Keeping track of on/offs without index-only tables?

TalkPurely Programmers

Join LibraryThing to post.

Keeping track of on/offs without index-only tables?

This topic is currently marked as "dormant"—the last message is more than 90 days old. You can revive it by posting a reply.

May 4, 2011, 9:50pm

I just posted a question on Stack Overflow.

Help LibraryThing on Stack Overflow: Keeping track of on/offs without index-only tables?

The case is whether or not a book has been indexed. The indexed byte is currently stored in the main book table. The UPDATES are slow--making indexing across a group likely to send us into replication arrears.
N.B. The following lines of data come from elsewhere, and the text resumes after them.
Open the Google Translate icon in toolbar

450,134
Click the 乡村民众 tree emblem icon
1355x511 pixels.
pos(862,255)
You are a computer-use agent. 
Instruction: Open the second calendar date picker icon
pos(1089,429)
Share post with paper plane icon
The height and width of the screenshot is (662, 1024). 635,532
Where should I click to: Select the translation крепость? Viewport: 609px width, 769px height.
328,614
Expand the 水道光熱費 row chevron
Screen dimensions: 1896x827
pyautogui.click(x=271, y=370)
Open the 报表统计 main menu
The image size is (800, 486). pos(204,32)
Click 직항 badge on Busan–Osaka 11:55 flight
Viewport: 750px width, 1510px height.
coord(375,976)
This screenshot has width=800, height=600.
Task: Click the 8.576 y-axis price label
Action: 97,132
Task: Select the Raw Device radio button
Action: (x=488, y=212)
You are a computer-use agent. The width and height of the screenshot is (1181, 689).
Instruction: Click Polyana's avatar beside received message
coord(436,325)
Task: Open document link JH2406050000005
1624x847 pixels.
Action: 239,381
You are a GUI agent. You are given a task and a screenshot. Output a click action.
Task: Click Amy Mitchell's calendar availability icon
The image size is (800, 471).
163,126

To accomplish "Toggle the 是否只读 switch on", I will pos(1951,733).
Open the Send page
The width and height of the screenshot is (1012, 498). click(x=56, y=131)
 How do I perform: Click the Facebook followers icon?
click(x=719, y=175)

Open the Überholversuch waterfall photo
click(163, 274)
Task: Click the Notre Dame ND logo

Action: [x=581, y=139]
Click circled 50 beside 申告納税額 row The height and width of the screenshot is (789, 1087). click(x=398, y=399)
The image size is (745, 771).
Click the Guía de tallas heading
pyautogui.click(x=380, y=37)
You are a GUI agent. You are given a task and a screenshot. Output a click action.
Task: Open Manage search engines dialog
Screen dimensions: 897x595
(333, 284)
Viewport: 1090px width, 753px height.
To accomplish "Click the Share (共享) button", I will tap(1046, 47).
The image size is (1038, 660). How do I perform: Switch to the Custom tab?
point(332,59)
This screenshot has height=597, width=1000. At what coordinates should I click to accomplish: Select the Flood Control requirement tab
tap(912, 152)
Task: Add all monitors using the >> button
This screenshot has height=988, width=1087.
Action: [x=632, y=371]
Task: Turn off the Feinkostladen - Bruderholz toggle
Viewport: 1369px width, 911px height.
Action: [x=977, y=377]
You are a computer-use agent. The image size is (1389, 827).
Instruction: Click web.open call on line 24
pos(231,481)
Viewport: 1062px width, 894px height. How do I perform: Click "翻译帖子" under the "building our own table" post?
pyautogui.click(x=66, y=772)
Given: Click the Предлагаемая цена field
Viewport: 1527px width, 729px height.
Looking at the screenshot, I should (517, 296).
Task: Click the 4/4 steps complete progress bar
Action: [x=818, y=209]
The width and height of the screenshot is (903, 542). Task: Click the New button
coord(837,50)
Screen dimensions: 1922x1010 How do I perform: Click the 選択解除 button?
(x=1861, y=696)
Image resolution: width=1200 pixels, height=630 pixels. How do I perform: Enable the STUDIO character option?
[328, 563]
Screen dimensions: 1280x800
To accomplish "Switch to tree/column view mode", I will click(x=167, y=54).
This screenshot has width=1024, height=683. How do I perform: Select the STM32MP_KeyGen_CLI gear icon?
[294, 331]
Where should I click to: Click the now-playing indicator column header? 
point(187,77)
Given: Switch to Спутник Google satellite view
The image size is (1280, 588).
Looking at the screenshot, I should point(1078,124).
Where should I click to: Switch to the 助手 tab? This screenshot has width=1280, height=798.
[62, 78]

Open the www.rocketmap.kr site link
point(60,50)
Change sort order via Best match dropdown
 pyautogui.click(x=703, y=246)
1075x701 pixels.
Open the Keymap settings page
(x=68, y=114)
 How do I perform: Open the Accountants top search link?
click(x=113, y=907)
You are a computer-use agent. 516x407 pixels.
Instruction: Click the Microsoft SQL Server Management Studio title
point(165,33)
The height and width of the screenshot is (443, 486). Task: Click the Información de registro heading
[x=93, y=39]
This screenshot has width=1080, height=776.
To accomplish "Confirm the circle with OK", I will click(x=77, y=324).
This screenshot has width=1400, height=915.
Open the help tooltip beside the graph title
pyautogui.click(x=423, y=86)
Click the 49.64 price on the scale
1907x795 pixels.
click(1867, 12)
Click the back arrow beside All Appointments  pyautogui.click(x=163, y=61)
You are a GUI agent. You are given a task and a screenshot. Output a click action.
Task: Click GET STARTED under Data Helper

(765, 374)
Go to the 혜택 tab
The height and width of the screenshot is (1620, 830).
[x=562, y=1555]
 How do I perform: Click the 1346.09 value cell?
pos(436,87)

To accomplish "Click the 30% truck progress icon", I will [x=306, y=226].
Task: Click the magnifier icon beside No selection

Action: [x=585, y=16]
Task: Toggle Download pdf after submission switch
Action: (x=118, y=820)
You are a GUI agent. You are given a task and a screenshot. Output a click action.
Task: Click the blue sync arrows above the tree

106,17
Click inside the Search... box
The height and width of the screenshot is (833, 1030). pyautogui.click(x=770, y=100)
We are helped by overall timestamps for the last time a user was indexed and the last time any change was made. But if the changed is larger than the indexed, it must descend to the books, and then update them.

Sep 11, 2011, 10:23pm

Not enough information so I am just guessing but may be you can use a bloom filter? It is a probabilistic structure. Basically use multiple hash functions on an item to create N different indices into the bloom filter bitmap. If the item is *not* a member of the set, at least one of N bits will be clear. if all N are set, this could be a false positive and you must lookup the definitive version (usually slower to get there). So in your case you can still keep the indexed by in the main book table but only need to hit is when the filter has a positive hit. Check out the wikipedia article.

Sep 12, 2011, 1:15am

You index all the books belonging to a particular user at the same time, right? Store a number for each book, and for the user: when the former is greater than the latter, the book needs indexing -- you only need one update on the user table to flag them as indexed.